I have to tell you, my bright friends, that the average reader will come away from your writings convinced that atheism and “progressivism” go hand in hand, that it is impossible to avoid religion and also vote Republican.

This is a marketing—or “branding”—problem, one which is solved easily by adopting my new moniker.

Categories: Culture, Fun

23 replies »

  1. This, from Daniel Dennett who proposed in “Consciousness Explained” how a sort of “survival of the fittest” operates on the thoughts that occur in our heads and how the “fittest” finds expression in our consciousness while the others “die”. And this was, somehow, in fact, “consciousness” itself.
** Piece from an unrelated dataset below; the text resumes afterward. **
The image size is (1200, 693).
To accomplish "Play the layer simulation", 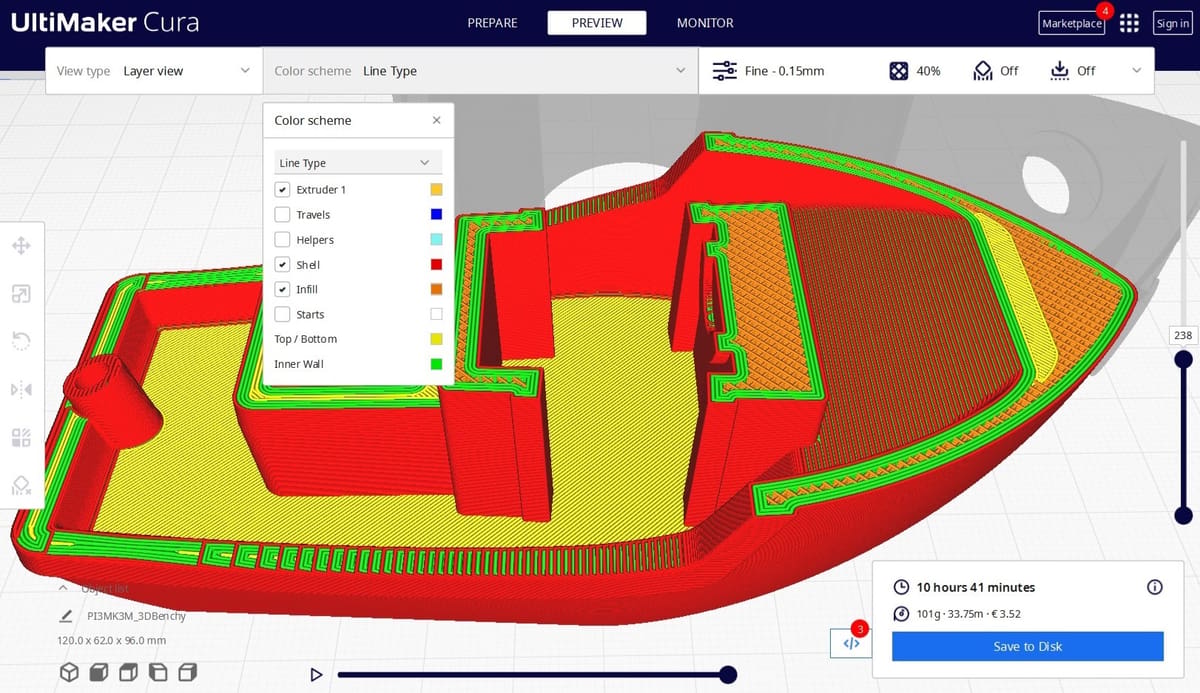I will (x=316, y=675).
It doesn’t need to be supernatural to be nonsense.

  2. From a fan of yours: this article is disappointing and beneath you.

    Normal services to be restored soon I hope.
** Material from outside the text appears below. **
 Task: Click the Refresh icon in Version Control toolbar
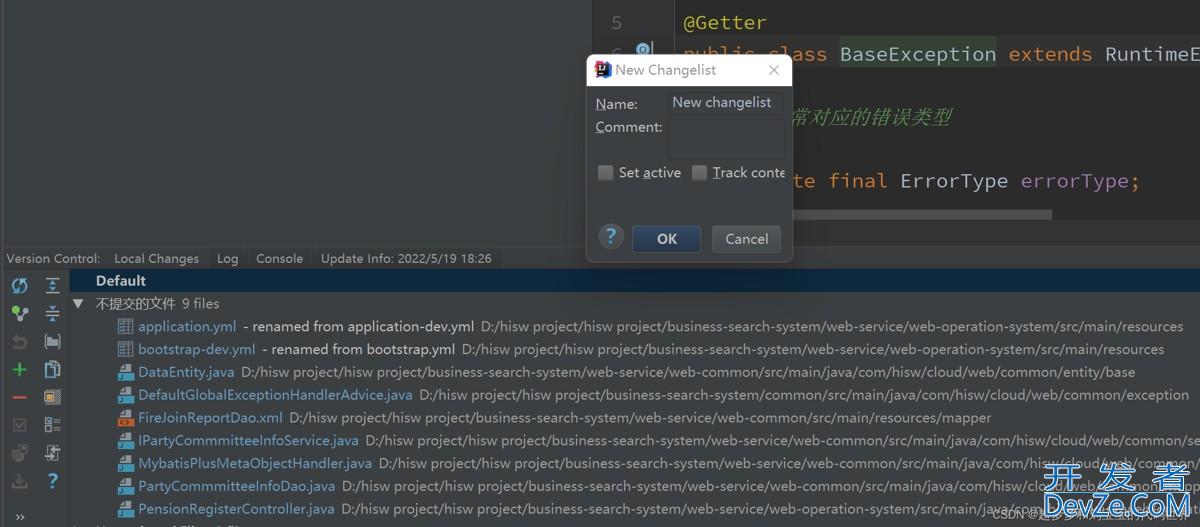[x=19, y=286]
  3. Two quotes directly relevent to this item come to mind:

    1) “brights” as called/suggested here are clearly a class of intellectual, and Eric Hoffer observed regarding this breed:

    “One of the surprising privileges of intellectuals is that they are free to be scandalously asinine without harming their reputation.”

    2) H. L. Menchen had some observations on “skeptics,” which the “brights” noted here tend to also align themselves both directly & by association — Menchen’s observations seem as relevant now, in much the same way, as back then (1920s):

    “This has been the main effect of skepticism in the world, working over long ages: that it has become gauche and embarassing to admit certain indubitable facts. Their unpopularity is due not to their destruction or abandonment but simply to the forensic talent of the skeptics, a bombastic and tyrannical sect of men, with a great deal of cruelty concealed in their so-called love of truth. It is not altruism that moves them to their assaults upon what other men hold to be precious; it is something no more than a yearning to make those other men leap.
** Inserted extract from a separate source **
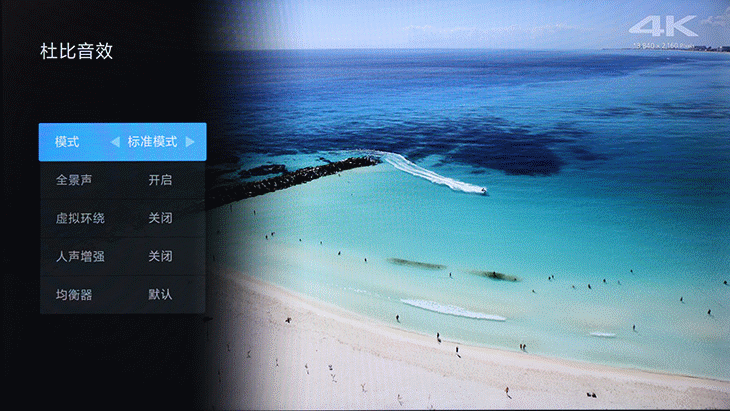Select the 模式 row label

(x=67, y=142)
    “The skeptics, pursuing this immemorial sport, have driven certain congenital beliefs of the human race under cover, and made them furtive and apologetic. When they tackled the belief in witches, two or three hundred years ago, it was as respectable as going to church; now it is so dubious that those who continue to cherish it keep the fact to themselves. In the course of time, perhaps, they will reduce the belief in democracy to the same disrepute, but I don’t think they will ever obliterate it.

    “However, there is no call to deplore this essential failure of skepticism, for so long as it succeeds on the surface it succeeds for all practical intents and purposes. Human progress is never complete, but only partial: the upper level moves much faster than any below it. We see before us, even in this year of the enlightenment, how vigorously the larger masses of mankind resist accepting the veriest commonplace of scientific knowledge. What every schoolboy is supposed to know, as he knows that the world is round and that the sun rises in the east, is actually forbidden by law in two American states.

    “What is too often overlooked is that even Christianity, after two millenniums of ostensible acceptance by all the more civilized nations of the west, is still but imperfectly assimilated by nine Christians out of ten. Certainly no one would argue seriously that its ethical principles are anywhere put into practice in the world today; even its chief spokesmen abandon them at the first temptation, as in time of public war or when they are themselves engaged in controversy with other spokesmen. The old pagan ethics have been driven under cover by an assault comparable to that made by the skeptics, but they are still there, and they crop up whenever the band begins to play, or there is a dollar to be made. So on the theological side. The lofty and somewhat tenuous mysticism of Christianity is nowhere converted into an actual way of life, save by small groups of odd persons; on the lower levels, though it is official, it has little reality. When the test comes it always turns out that the majority of men actually believe in something far more elemental. The hell they fear goes back to Pleistocene times, and so do the demons. And the God they profess to venerate is hard to distinguish from the Grand Juju worshipped in the swamps of the Congo.”

    FROM: Prejudices: Third Series, Alfred A. Knopf, New York (1922), pp. 157-160.) “On Human Progress” by H. L. Mencken (from the Chicago Tribune, April 17, 1927); http://www.mencken.org/text/txt001/elliott.leo.1998.mencken-01.htm

  4. Rich,

    Not so much nonsensical as unuseful. Try substituting “most probable” for “fittest” may help you get what he meant. What ever is in the forefront of our thoughts pretty much makes up what we call “conciousness” so his statement amounts to a recitation of definition thus not particularly explanatory of anything.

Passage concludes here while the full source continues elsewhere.